The study looked at the bloods taken from people running a marathon. The people who slowed down the most or lost pace the most also had a higher bio marker for muscle fiber damage. So it's safe to say that the more muscle breakdown you have the slower you become. It makes sense to think that if the muscle structure breaks down, the muscle function will deteriorate, hence the slowing down. This leads us to ask "what is causing the muscle break down?"
The study also showed that the people who had the most muscle breakdown also had a higher glucose utilisation in the earlier parts of the race. You see where this is going?

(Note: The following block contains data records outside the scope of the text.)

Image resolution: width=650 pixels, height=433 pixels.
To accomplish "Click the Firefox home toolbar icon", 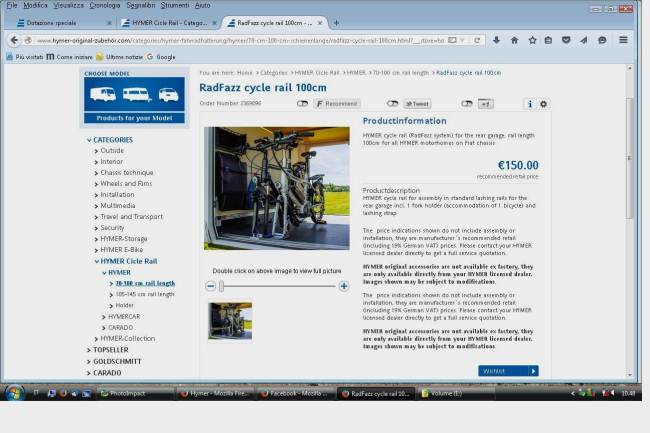I will click(514, 40).
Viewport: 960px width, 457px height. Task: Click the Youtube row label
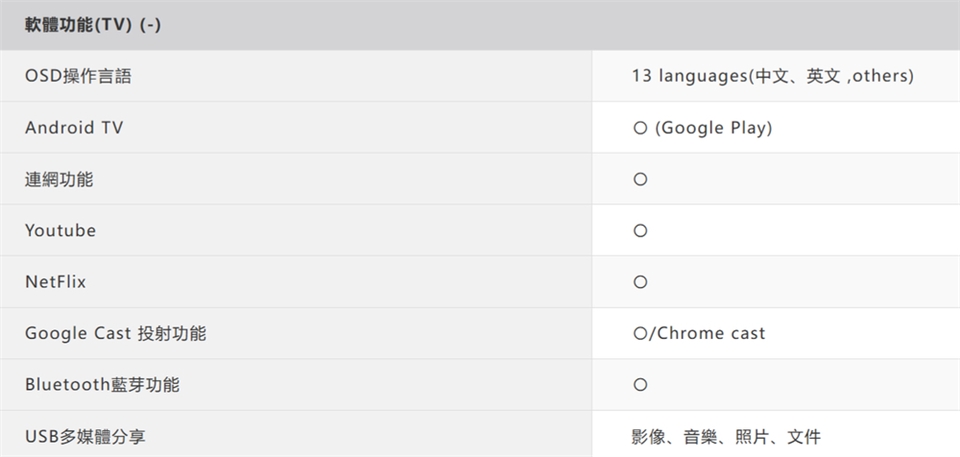[60, 231]
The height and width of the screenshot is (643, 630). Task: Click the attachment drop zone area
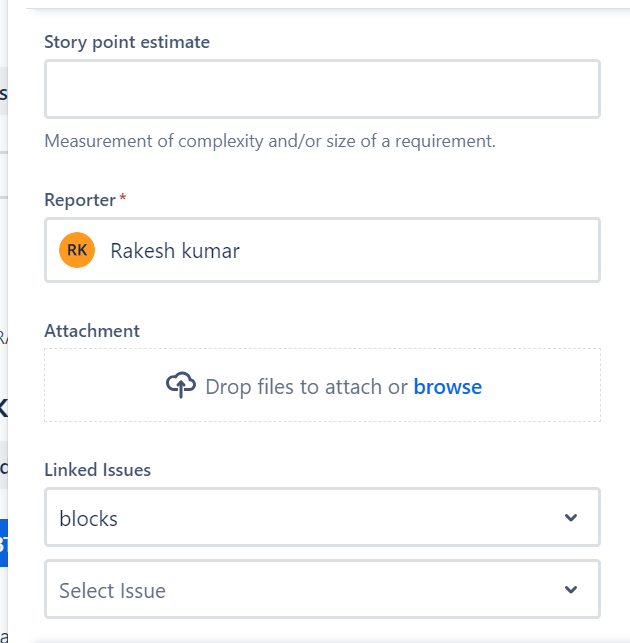point(322,410)
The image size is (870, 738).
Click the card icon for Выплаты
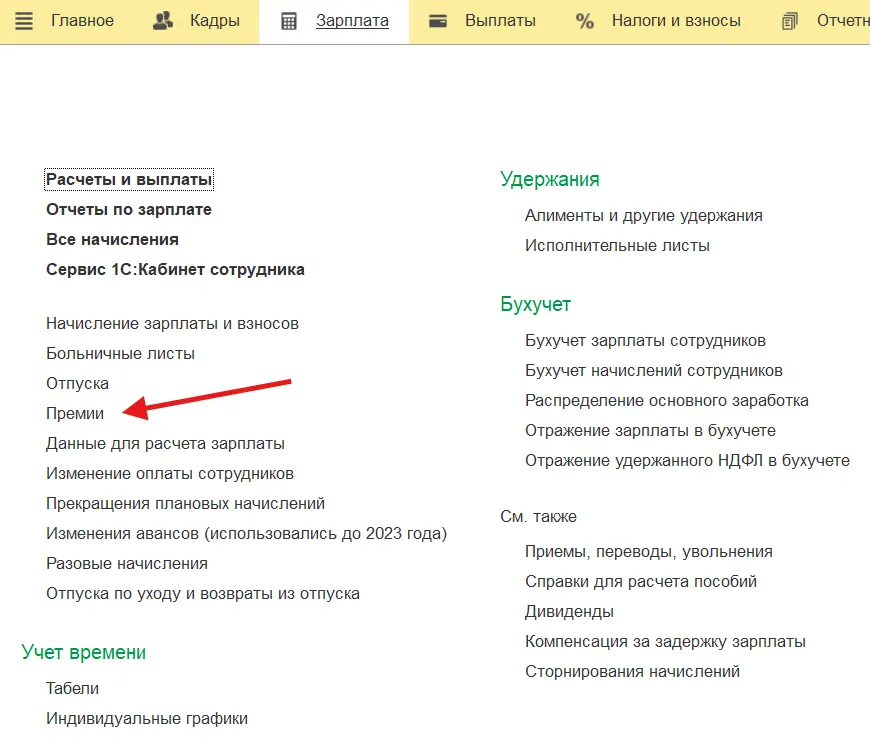(x=438, y=21)
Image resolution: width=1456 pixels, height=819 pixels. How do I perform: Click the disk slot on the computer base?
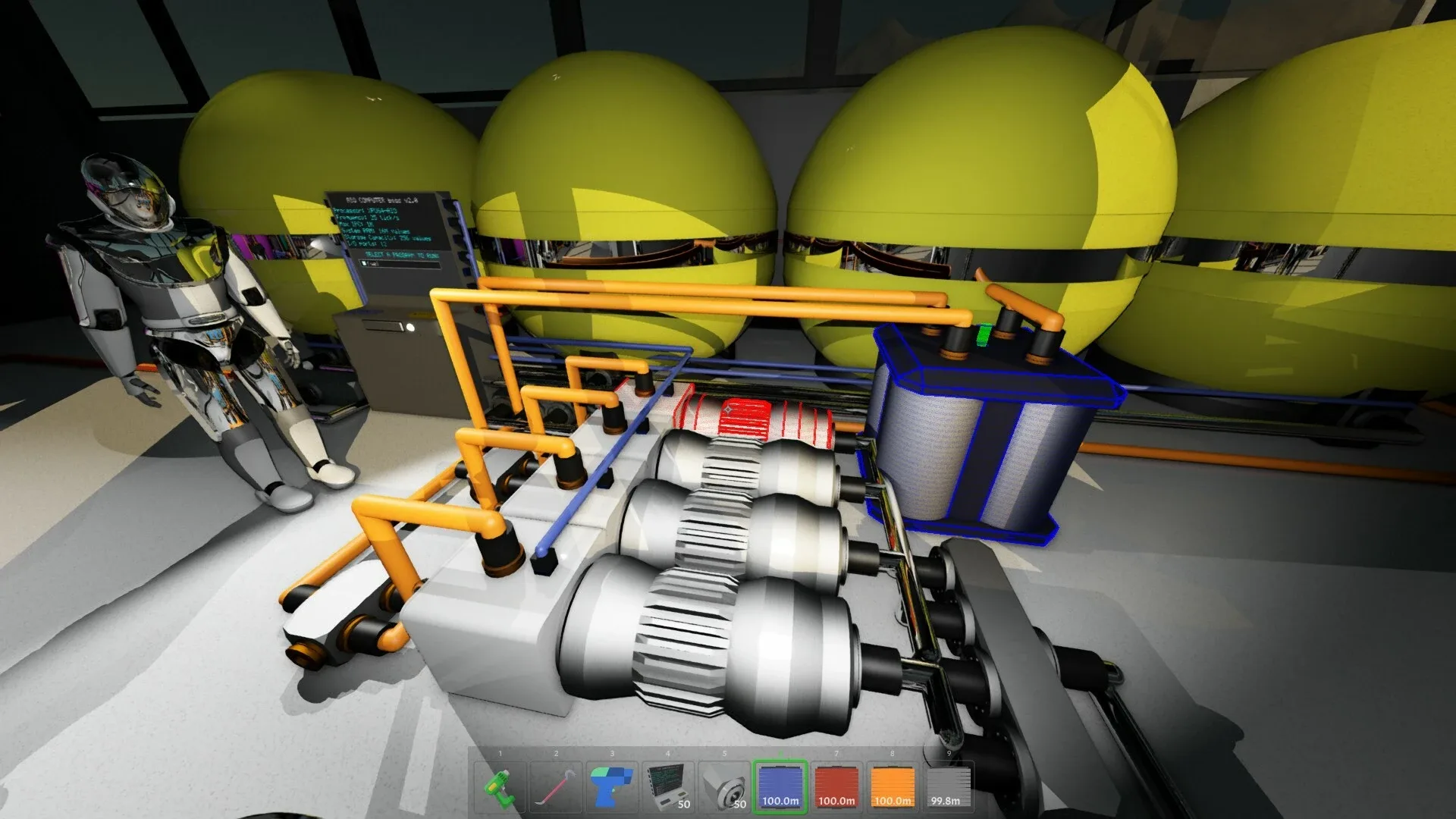[x=383, y=327]
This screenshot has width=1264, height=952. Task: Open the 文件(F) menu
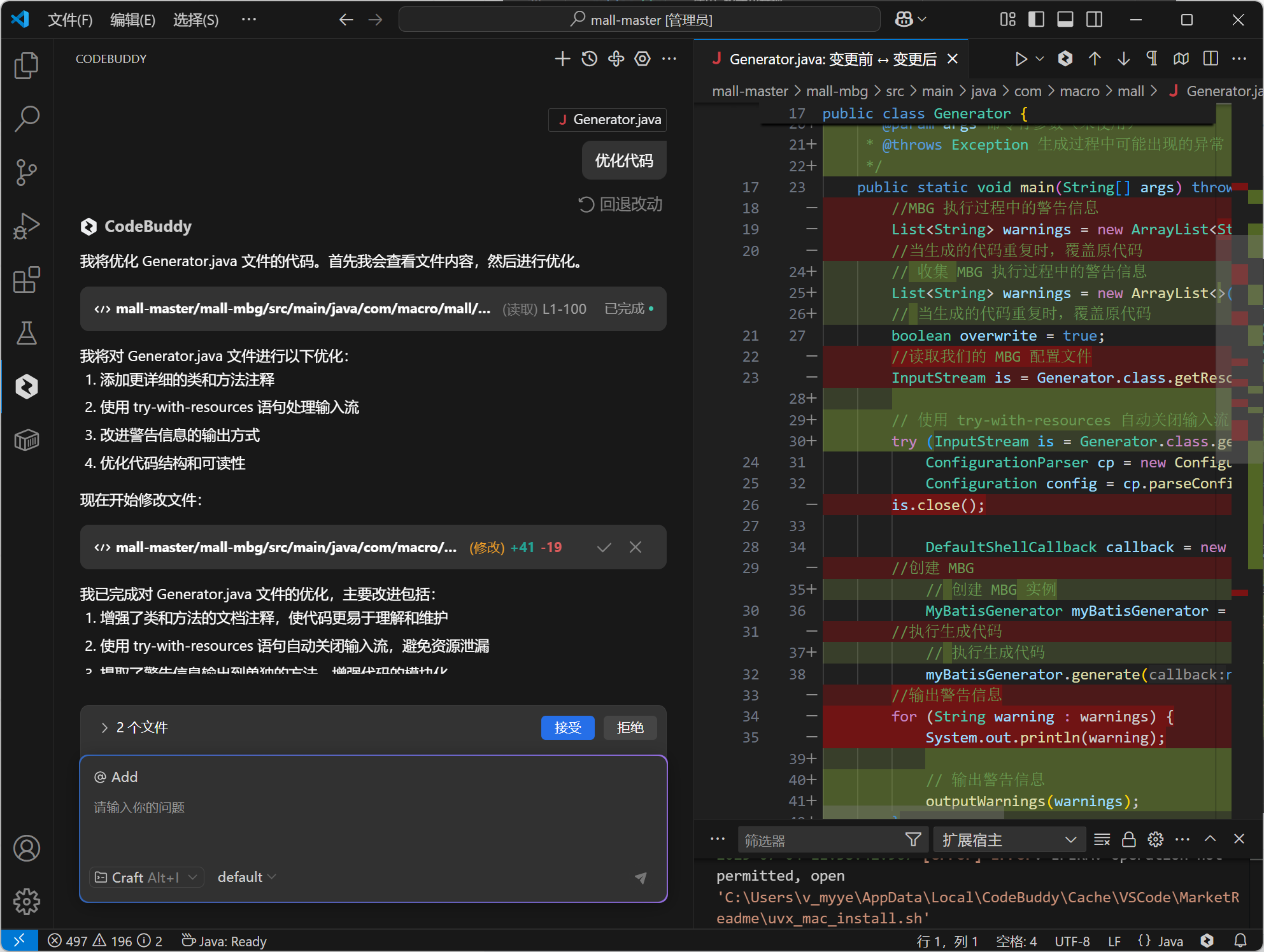coord(70,20)
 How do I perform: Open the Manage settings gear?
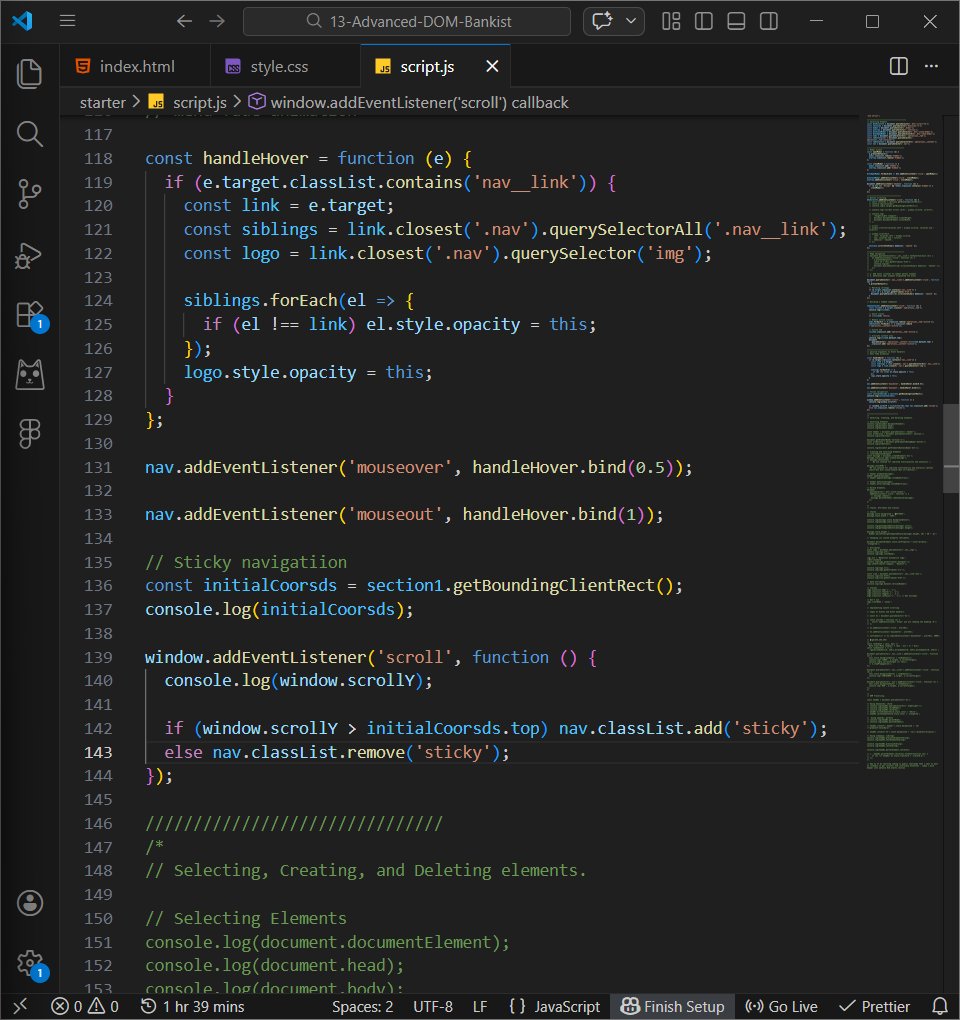pyautogui.click(x=29, y=963)
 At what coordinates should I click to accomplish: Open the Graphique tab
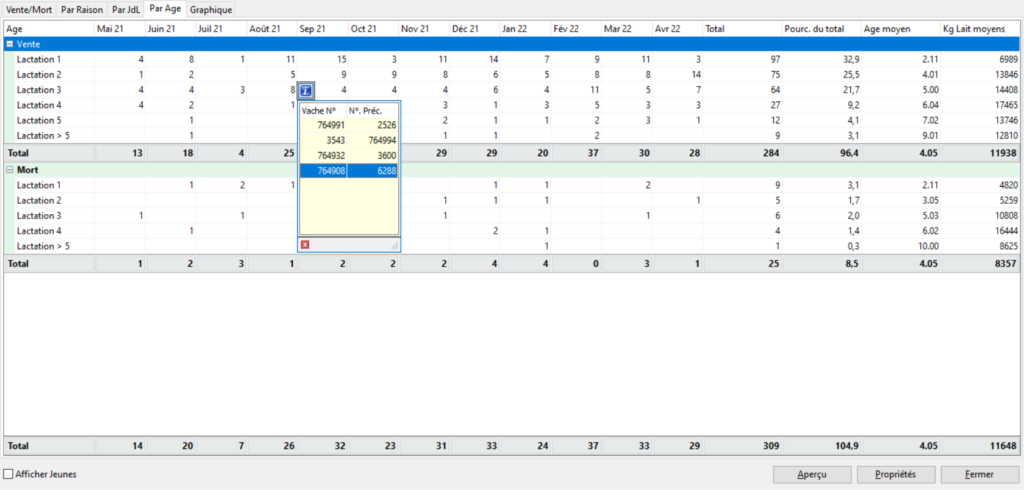(x=211, y=9)
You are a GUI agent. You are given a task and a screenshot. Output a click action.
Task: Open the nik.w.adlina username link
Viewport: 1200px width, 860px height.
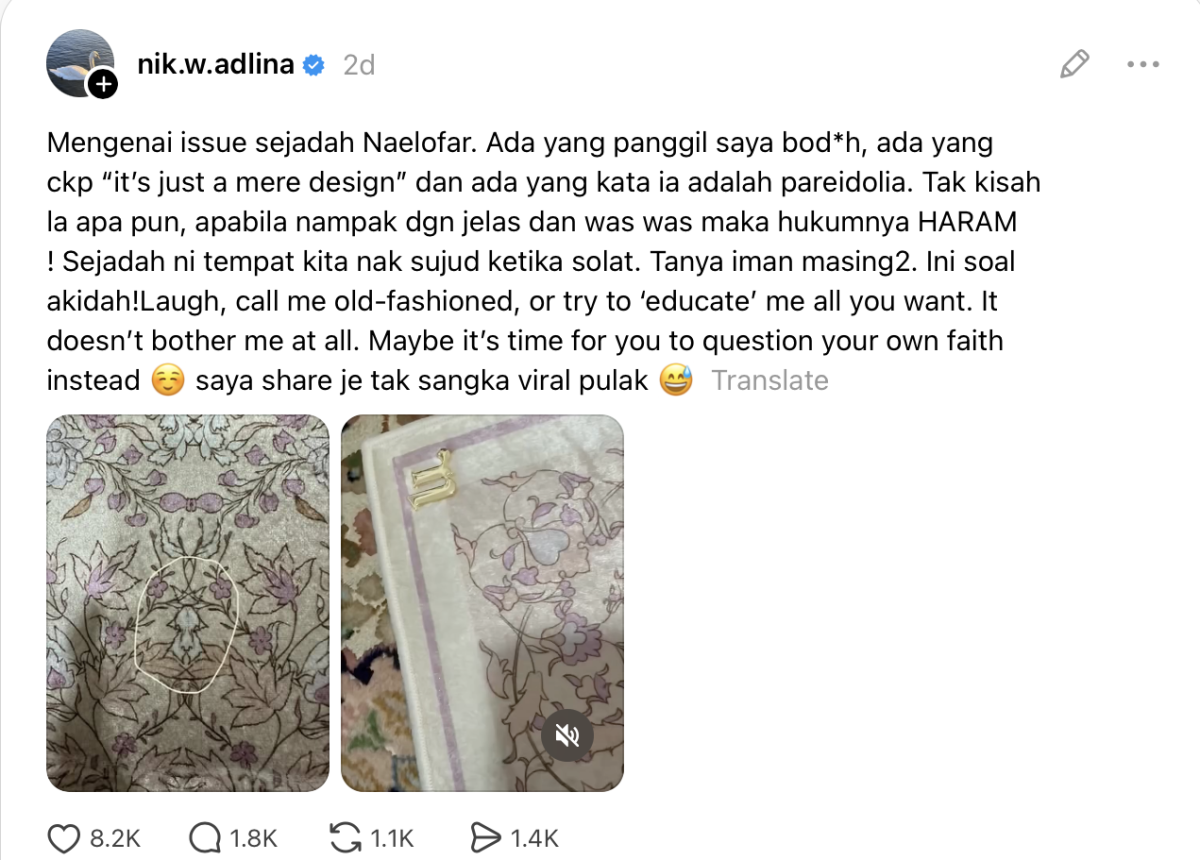[x=215, y=65]
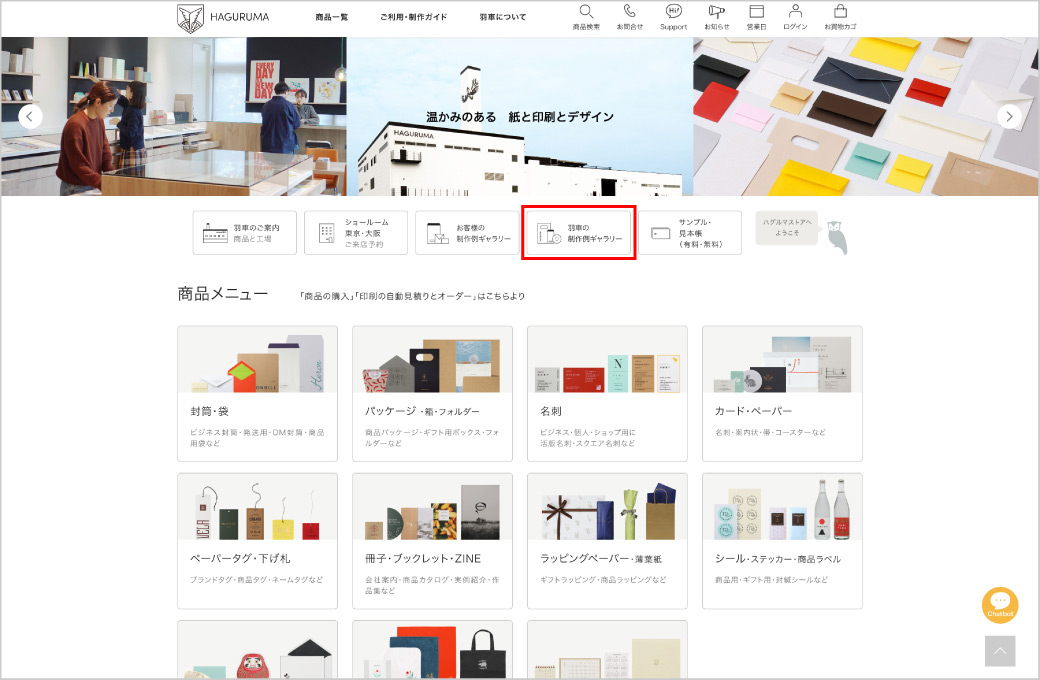The width and height of the screenshot is (1040, 680).
Task: Open the ショールーム 東京・大阪 link
Action: click(356, 233)
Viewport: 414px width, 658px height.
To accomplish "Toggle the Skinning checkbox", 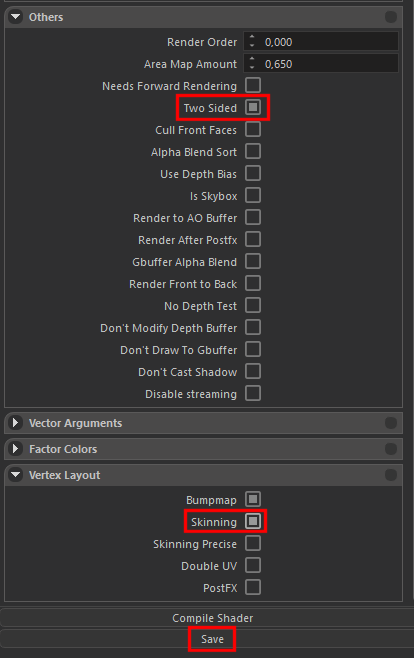I will pos(253,522).
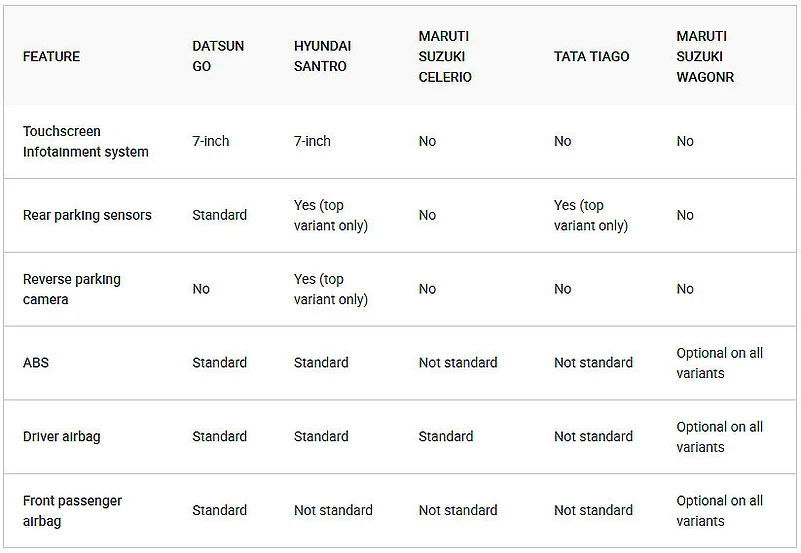The height and width of the screenshot is (553, 801).
Task: Click the TATA TIAGO column header
Action: coord(592,57)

The people who were burning the most glucose in the early part of the race were doing so because of an inability to burn fats. The glucose stores are good for about 1 hour to 1hr30mins, once they are gone you need to access the fats, if you can't access the fats your body will take the only available option, muscle proteins. Our body will always opt to burn fats because it's the most economic way of moving. However if you train your body to burn glucose all the time by munching down fancy gels and overpriced energy bars (all of which contain mostly glucose) then you'll have a real problem accessing those fat stores come race day. This will cause a bonk if you are not fueling the sugar addiction throughout the race and will inevitably cause muscle breakdown towards the end.
It's really difficult to run a negative split (run the second half quicker than the first half) in a marathon. Therefore you are going to experience some muscle breakdown or fatigue, which causes the slower pace in the second half. It is estimated that an average individual needs about 300 calories per hour during a marathon to ensure peak performance. If you don't consume the 300 calories your muscles will suffer the defecit. If those 300cals are coming from highly processed refined sugars your chances of bonking or hitting the wall increase dramatically.
How can you minimise the muscle breakdown?
There are two basic ways you can minimise the muscle breakdown. The first is to ensure that your muscles are strong and not easily broken down. A few simple resistance exercises will ensure good muscle strength. Make sure you include both upper and lower body exercises. You should be able to hit most major muscle groups at home so no gym membership is required. I include push ups, squats, ab curls, lunges, plank and pull ups.
It's also a good idea to perform a few plyometric exercises after your interval session especially if it's on a track. Plyometrics involve leaping, jumping and hopping movements.
The second simple way to combat muscle breakdown is to train your body to burn fat. Quit the sugar, especially on a long run. Try using bananas, sweet potatoes or raisins instead of gels. Stock up on complex carbohydrates or low glycemic carbs before heading off on long runs and try sticking to water as a way of re hydrating. This will release glucose into your muscles at a much slower rate, this will enable your body to burn fats due to low insulin levels. In the presence of insulin fat burning is almost dormant.
During the week be mindful of the sugars you are consuming. Try and opt for whole food sugars such as fruit and vegetables as opposed to refined sugary snacks and drinks.
Thats a lot of info to consume but be midful of what you out in your mouth, how you train and what you desired goals are, then all these points are easily achieved.